(Tasks):
• 1. Does each statement below agree with the passage on streaming and digital music that follows? Answer yes or no for each, quoting the deciding words of the passage: (a) streaming offers are usually available for less than $10 per month; (b) canceling cable services before the contract ends costs nothing; (c) contributing fans in crowdfunding can be part of the music video.
• 2. In the passage on streaming and digital music below, how many years of decline preceded the growth shown in the music revenues IFPI recorded for 2017?
• 3. Carry on the passage on streaming and digital music below, picking up after its final sentence.

* BEGIN Excerpt to read *

Streaming music revenues have boosted the whole music industry in general. It has assisted in returning the revenue growth in the industry that had declined over the years. The music revenues recorded by IFPI for 2017 show tremendous growth after 15 years of decline. However, the boost has been largely influenced by earnings from streaming services. The reason streaming services have become popular can be attributed to the flexibility and cost savings. In streaming services, offers are usually available from less than $10 per month. The offers are higher depending on the services an individual requires. However, when it comes to cable companies, packages can become expensive. Streaming services are also much better on cost-cutting since packages can be canceled or changed without incurring any costs (Aguiar and Waldfogel 2018, 293) On the other hand, canceling cable services before the contract is over can lead to termination fees. Therefore, streaming services have become more popular over cable or cinemas since they are more cost effective. The flexibility of streaming services has also made it a popular option. For instance, one can download any music from around the globe using a computer or smartphone. It is much easier than waiting for your favorite musician to make a live concert for the release of a song.

One of the major impacts of the digital era has been making music more accessible. The accessibility has increased the amount of recorded music and the number of artists. In the previous years of the music industry, there existed a barrier to entry. It meant that artists could not interact at a higher level with their fans, but the digital world has reduced this barrier. Due to the digital revolution, the idea of crowdfunded participation in recorded music is plausible. Crowdfunding is a model that involves the participation of fans in the funding as well as decision making (Brzozowska 2016, 76). It is becoming a popular activity that is chosen by artists to avoid record companies from tampering with the final form of music. The participants not only fund the project but also get a chance to make important decisions such as producing of the music. More so, the contributing fans can be part of the music video. Crowdfunding allows fans to get a glimpse of the pre-release of the product and a chance to meet the artist. It offers compensation in these forms of gifts for the finances and support fans contribute. Another advantage of the digital era is the impact it has on storage. With media players such as iTunes, it has also become easier to download and add songs to a playlist. Hence, one does not necessarily have to delete other songs to make space for other songs. It is through such music services that the music industry has grown greatly.

* END Excerpt to read *
* BEGIN Collected material *

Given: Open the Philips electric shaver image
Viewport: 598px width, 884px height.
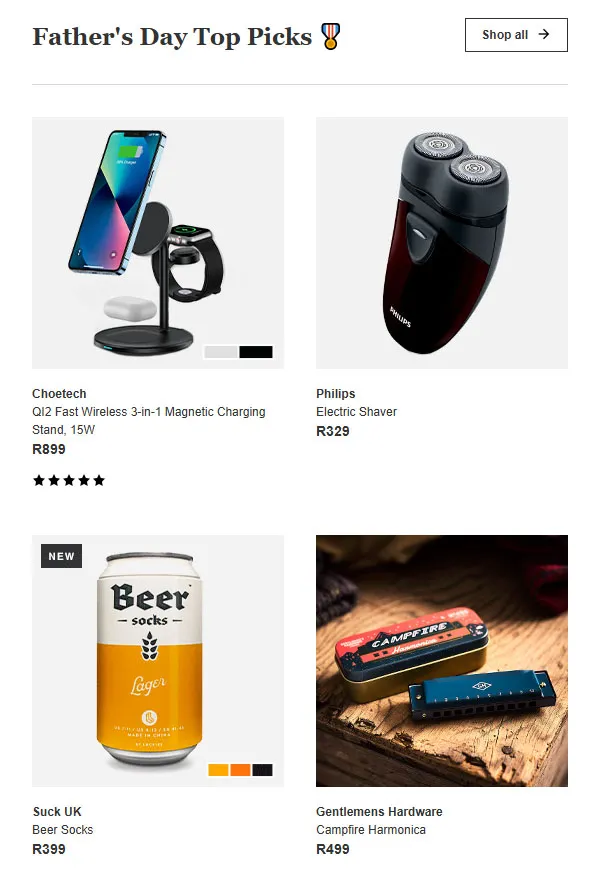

* END Collected material *

(Written responses):
• 1.
(a) Yes: "In streaming services, offers are usually available from less than $10 per month."
(b) No: "canceling cable services before the contract is over can lead to termination fees."
(c) Yes: "More so, the contributing fans can be part of the music video."

• 2. 15 years.

• 3.
The accessibility of music globally brought about the realization of ownership rights in the music industry. While consumers were able to purchase music in the form of CDS or DVDs, the value of ownership became debatable. People had the ability to purchase music in any form but wanted to own it as well. The increased awareness of accessibility allowed people to purchase more music than ever before. However, instead of wanting to own the music, people wanted access to all music whenever they wanted it. It made it difficult for artistes to put out all their music in the market. Additionally, it brought about the debate on what the consumer owns and what the artist owns (Ku 2017, 257). Some law makes suggested that people should be allowed to have the right to own the music they purchase. However, most law makers criticized this move and suggested that the artistes had all ownership rights to their music. Therefore, rules and regulations on copyright had to be put in place. In streaming, the rules posit that music belongs to the service providers and the subscribers can access whatever they want (Wlomert and Papies 2016, 318-19). Subsequently, the subscriber has to pay a monthly fee or no fee. However, in case the subscriber does not pay any fee, listening to songs is interrupted by frequent advertisements. Copyright on recorded music allows artists to have complete authority over their songs. As such, people can download the song and make sound recordings of themselves but cannot release the song as their product. The rules and regulations are often bleached by people causing continued copyright cases every now and then. Therefore, there continues to be numerous debates on copyright laws. The certainty that the laws will keep pace with technological advancements is still unclear.

The music industry is all about connecting the creators of music to the consumers. The industry is divided into two distinct music industries, the recorded music industry, and the live music industry. Hence, it is the function of the music industries either recorded or live to make the connection between artists and consumers possible. Regardless of having one similar trait which is the product, music, the delivery of the connection in the two industries is different. The live music industry depends on people and services to facilitate the connection between live musicians and a live audience. On the other hand, the recorded music industry depends on the creation of sound recordings. Since the creation of the phonograph in 1877 by Thomas Edison, sound recordings are used by recording companies (Garner 2018, 196). Most recording companies emphasize on the need of using recording devices to make music. Therefore, it is of utmost importance to identify record companies or firms that dominate the recording music industry. The recording music industry has an oligopoly market structure. It means that the market is dominated by a small number of firms that occupy 40% of the music market. The firms include; Warner Music Group, Sony Music Entertainment, EMI, and Universal Music Group (Vivendi). The firms are responsible for setting up prices and the products they sell (Guidolin and Guseo 2015, 36). Since the market has been declining for the past ten years, the firms have been tapping into a new alternative to cut costs.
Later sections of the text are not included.